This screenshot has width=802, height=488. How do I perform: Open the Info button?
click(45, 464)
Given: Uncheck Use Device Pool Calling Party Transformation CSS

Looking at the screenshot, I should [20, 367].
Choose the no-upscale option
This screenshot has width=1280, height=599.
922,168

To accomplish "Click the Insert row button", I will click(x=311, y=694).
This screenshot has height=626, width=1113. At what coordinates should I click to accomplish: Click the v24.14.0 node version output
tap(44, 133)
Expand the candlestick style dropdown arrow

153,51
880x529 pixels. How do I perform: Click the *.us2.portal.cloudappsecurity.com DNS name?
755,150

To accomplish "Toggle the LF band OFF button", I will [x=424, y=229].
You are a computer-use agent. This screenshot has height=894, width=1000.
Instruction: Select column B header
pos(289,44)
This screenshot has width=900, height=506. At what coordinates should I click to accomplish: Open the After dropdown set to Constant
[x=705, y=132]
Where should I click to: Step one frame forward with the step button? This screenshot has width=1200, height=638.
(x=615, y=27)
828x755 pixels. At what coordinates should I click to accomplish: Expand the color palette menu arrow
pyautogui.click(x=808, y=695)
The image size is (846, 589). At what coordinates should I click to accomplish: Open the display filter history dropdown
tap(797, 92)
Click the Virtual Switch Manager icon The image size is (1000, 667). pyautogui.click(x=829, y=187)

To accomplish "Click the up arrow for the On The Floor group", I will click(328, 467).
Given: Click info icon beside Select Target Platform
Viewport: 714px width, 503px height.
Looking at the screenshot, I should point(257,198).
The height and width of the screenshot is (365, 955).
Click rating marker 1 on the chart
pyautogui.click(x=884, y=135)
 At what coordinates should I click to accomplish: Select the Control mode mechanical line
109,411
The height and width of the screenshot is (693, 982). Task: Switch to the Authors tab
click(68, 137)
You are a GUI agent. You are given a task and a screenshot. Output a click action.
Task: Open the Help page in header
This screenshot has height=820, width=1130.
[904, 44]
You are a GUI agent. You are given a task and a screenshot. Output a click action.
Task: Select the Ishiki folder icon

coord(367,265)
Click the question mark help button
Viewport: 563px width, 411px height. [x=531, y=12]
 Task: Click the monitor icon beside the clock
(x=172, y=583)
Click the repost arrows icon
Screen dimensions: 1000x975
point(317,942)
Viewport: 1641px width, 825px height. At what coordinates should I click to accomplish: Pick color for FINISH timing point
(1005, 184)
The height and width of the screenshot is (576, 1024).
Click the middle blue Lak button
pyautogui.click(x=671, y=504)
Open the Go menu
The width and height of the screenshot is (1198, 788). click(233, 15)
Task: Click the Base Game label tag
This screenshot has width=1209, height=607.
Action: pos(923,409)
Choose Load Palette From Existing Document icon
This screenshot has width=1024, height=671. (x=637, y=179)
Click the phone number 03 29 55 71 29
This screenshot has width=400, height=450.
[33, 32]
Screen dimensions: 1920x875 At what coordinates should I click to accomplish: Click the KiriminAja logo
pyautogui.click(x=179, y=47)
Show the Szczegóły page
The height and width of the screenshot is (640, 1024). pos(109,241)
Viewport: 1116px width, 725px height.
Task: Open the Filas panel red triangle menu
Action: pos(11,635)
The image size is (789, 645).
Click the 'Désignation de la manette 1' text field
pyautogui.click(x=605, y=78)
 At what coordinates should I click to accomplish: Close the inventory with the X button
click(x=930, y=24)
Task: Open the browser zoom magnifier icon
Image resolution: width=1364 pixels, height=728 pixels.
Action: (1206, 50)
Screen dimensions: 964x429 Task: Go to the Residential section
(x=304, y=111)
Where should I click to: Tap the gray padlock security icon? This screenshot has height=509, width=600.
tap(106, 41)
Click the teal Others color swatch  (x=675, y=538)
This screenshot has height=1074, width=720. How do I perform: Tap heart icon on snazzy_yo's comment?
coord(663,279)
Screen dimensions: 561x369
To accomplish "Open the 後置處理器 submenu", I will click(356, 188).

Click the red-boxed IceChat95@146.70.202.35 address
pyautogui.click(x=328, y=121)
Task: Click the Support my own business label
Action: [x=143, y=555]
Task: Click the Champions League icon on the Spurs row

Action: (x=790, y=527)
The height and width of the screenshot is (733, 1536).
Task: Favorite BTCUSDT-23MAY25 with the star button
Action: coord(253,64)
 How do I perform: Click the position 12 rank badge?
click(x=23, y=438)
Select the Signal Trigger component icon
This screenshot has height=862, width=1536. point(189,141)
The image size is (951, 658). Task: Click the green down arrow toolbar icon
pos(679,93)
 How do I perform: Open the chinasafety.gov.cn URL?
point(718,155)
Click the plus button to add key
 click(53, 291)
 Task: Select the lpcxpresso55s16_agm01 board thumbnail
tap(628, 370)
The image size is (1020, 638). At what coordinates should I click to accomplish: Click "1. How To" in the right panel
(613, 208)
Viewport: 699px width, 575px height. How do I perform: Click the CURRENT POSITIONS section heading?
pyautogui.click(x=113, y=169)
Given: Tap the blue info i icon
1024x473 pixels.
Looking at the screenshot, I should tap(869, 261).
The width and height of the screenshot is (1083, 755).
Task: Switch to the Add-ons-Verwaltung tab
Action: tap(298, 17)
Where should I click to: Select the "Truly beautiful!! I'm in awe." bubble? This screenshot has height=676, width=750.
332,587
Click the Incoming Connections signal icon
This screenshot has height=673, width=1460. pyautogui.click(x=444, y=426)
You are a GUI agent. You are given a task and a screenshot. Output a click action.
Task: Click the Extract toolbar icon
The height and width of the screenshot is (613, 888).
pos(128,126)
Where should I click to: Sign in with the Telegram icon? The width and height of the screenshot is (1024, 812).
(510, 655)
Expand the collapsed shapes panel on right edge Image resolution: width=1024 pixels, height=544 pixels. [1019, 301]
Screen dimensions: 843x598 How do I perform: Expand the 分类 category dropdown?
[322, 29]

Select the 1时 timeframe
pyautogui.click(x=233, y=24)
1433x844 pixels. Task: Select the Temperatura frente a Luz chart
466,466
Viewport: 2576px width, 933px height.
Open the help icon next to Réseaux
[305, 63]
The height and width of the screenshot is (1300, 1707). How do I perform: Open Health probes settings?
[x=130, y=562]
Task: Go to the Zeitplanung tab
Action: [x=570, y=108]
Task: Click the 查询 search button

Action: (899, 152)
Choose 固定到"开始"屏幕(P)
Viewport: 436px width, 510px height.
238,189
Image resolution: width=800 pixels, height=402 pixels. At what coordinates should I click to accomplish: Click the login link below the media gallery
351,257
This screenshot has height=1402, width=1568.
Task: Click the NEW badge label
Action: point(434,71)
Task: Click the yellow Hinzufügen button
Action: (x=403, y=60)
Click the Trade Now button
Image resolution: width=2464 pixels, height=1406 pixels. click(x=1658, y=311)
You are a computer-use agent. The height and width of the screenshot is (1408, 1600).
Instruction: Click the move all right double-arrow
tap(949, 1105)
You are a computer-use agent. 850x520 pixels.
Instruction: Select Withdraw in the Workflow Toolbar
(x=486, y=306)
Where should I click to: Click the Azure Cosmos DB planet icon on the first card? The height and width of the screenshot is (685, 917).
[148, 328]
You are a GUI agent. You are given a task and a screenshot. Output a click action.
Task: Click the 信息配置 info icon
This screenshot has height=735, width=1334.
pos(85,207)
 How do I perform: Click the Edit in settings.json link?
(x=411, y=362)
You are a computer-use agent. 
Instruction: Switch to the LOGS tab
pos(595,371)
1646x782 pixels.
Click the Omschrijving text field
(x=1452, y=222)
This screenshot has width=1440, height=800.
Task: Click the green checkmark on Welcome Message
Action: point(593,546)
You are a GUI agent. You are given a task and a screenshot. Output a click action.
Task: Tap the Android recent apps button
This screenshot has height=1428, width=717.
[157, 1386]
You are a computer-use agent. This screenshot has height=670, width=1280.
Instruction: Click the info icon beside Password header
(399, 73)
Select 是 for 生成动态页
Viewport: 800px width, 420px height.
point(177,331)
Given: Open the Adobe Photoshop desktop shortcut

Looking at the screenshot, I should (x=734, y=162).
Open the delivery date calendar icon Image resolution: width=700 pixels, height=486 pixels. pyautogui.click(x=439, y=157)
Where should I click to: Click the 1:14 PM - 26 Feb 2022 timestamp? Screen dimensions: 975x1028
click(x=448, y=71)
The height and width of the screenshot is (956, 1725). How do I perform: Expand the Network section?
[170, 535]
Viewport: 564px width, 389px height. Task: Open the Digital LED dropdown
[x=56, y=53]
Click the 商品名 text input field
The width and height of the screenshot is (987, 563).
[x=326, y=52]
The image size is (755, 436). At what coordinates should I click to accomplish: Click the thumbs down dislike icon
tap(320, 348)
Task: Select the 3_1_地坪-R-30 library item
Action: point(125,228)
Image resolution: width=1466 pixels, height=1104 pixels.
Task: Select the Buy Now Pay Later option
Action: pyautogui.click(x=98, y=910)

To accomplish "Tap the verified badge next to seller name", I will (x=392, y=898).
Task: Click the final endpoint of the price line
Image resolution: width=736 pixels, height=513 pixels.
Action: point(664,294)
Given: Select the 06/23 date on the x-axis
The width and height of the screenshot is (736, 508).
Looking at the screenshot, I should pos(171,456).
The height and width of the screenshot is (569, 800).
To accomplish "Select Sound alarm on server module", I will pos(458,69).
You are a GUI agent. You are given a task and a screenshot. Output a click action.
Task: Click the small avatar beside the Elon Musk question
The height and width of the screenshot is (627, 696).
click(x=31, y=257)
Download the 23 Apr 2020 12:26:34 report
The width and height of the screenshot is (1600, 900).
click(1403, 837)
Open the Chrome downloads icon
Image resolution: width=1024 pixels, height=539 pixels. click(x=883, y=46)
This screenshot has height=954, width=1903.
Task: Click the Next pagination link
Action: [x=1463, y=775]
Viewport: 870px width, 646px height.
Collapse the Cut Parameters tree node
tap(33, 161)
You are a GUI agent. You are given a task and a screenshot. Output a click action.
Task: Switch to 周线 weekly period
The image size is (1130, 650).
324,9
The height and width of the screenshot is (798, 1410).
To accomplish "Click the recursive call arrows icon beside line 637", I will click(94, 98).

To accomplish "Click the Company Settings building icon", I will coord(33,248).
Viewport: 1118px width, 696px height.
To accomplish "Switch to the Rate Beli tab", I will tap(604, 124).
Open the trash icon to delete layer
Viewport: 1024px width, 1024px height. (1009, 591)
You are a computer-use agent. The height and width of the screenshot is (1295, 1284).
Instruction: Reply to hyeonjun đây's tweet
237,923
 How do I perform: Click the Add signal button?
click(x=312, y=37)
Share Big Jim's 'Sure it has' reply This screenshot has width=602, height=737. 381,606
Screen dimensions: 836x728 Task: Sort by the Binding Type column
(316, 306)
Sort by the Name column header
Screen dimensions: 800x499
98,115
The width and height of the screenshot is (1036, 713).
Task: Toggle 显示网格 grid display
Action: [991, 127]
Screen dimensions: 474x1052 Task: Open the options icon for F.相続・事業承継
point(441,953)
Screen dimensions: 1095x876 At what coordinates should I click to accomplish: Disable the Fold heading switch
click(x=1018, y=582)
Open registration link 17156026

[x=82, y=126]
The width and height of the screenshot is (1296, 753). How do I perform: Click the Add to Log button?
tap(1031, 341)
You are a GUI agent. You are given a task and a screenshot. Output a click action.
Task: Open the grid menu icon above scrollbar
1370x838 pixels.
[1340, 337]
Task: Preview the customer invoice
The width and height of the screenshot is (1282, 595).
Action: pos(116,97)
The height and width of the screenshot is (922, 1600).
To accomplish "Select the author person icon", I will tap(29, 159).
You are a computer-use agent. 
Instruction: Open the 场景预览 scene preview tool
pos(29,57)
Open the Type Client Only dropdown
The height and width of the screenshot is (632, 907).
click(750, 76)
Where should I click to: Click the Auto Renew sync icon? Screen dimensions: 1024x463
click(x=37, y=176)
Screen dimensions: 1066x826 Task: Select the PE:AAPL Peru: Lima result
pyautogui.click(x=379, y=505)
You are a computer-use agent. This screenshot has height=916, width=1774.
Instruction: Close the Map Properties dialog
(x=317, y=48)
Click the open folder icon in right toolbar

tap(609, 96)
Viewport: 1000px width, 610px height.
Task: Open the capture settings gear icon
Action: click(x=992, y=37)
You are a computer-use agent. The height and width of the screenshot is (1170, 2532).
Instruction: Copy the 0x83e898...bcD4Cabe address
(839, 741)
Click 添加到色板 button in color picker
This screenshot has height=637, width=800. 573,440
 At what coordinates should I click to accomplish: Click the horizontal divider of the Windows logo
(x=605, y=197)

☆ ☆ ☆ ☆ ☆

Work item
Within the material above, show every line that includes "arrows".

Exercise answer
Click the repost arrows icon
To accomplish "Click the recursive call arrows icon beside line 637", I will click(94, 98).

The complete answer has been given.